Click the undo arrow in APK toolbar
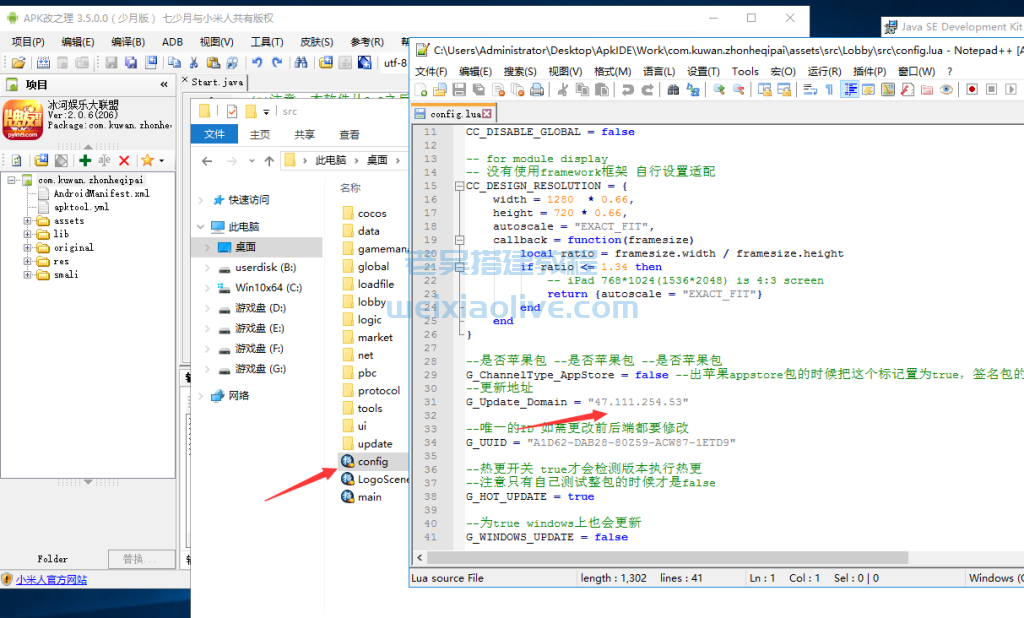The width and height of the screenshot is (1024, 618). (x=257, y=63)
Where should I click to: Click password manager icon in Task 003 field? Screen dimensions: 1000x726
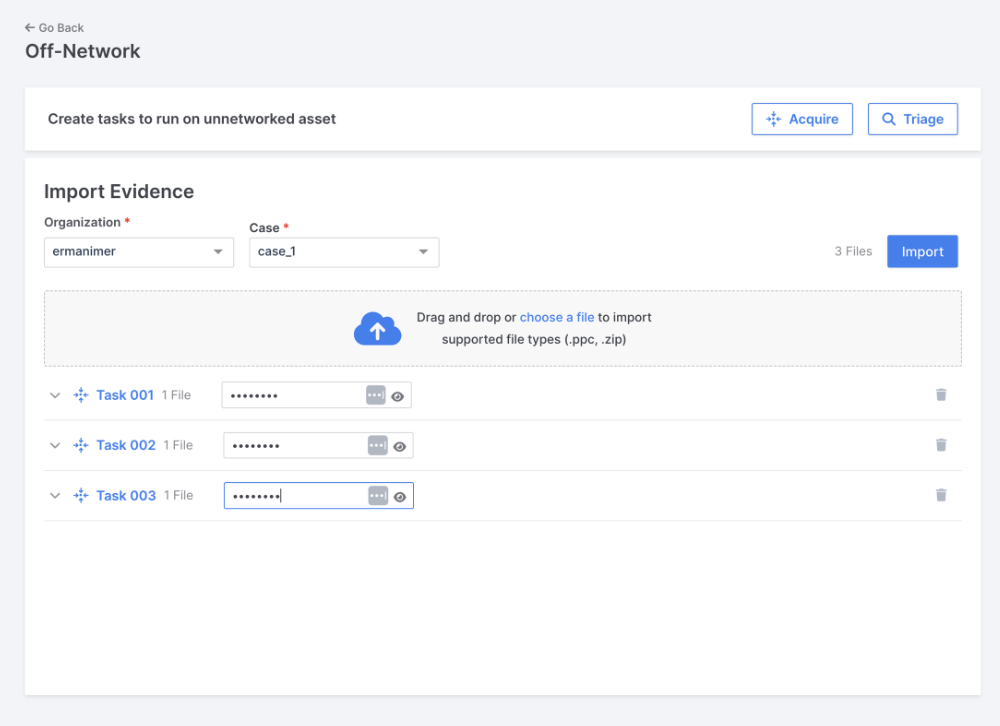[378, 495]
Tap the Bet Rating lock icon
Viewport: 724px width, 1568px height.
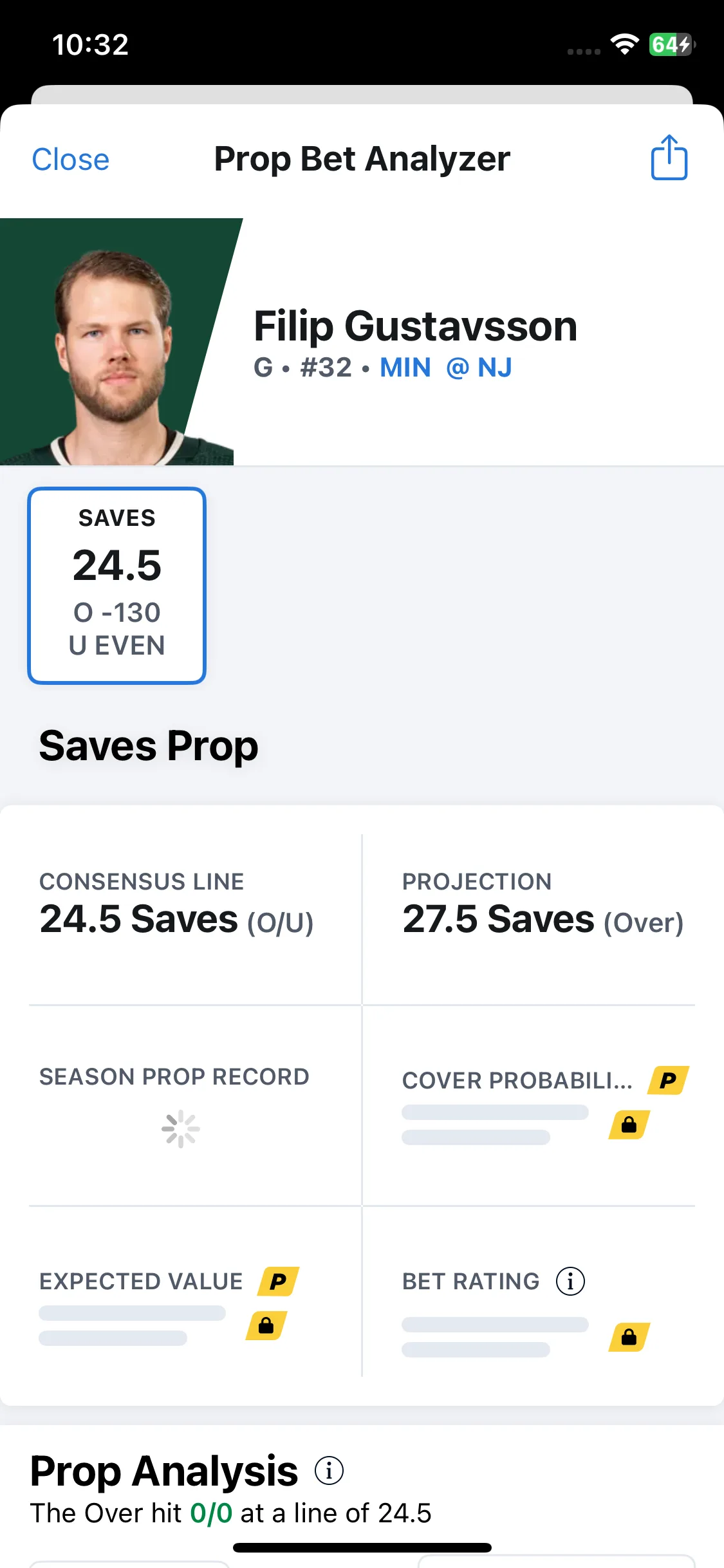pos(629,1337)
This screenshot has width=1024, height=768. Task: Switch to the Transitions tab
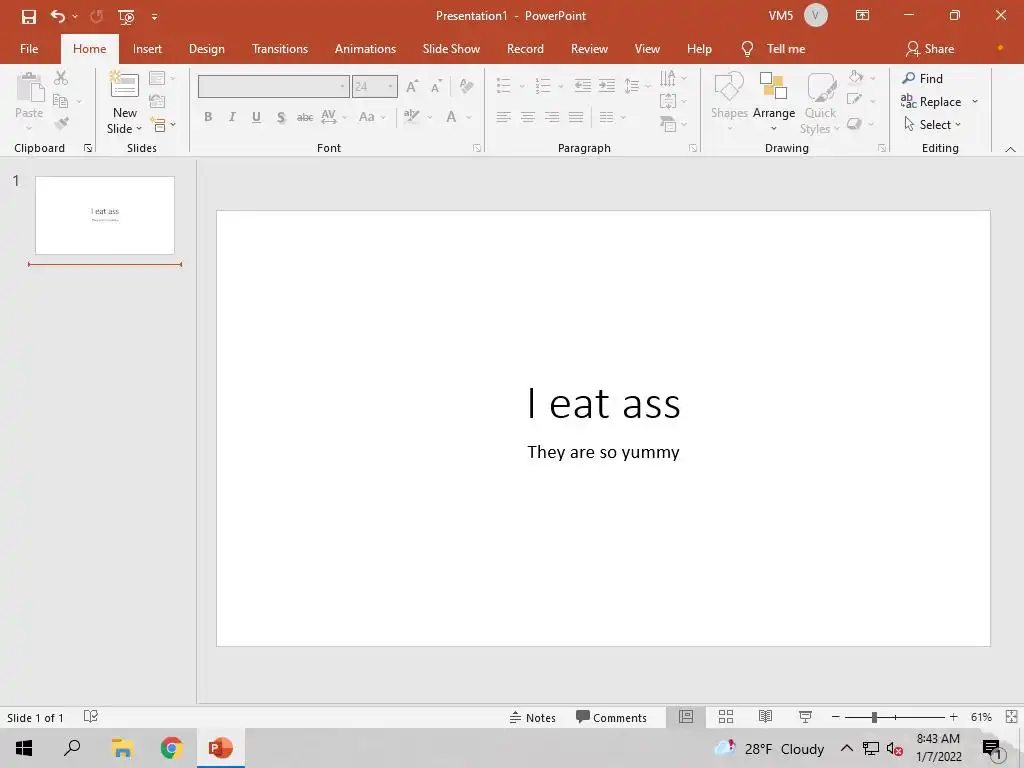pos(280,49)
——
▸ **To do**
Your task is to print exactly the lines from the one containing "Viewport: 724px width, 1568px height." through the final line of the records above, with no pictures and nothing more.

▸ **Answer**
Viewport: 724px width, 1568px height.
pos(629,1337)
This screenshot has width=1024, height=768. Task: Switch to the Transitions tab
pos(280,49)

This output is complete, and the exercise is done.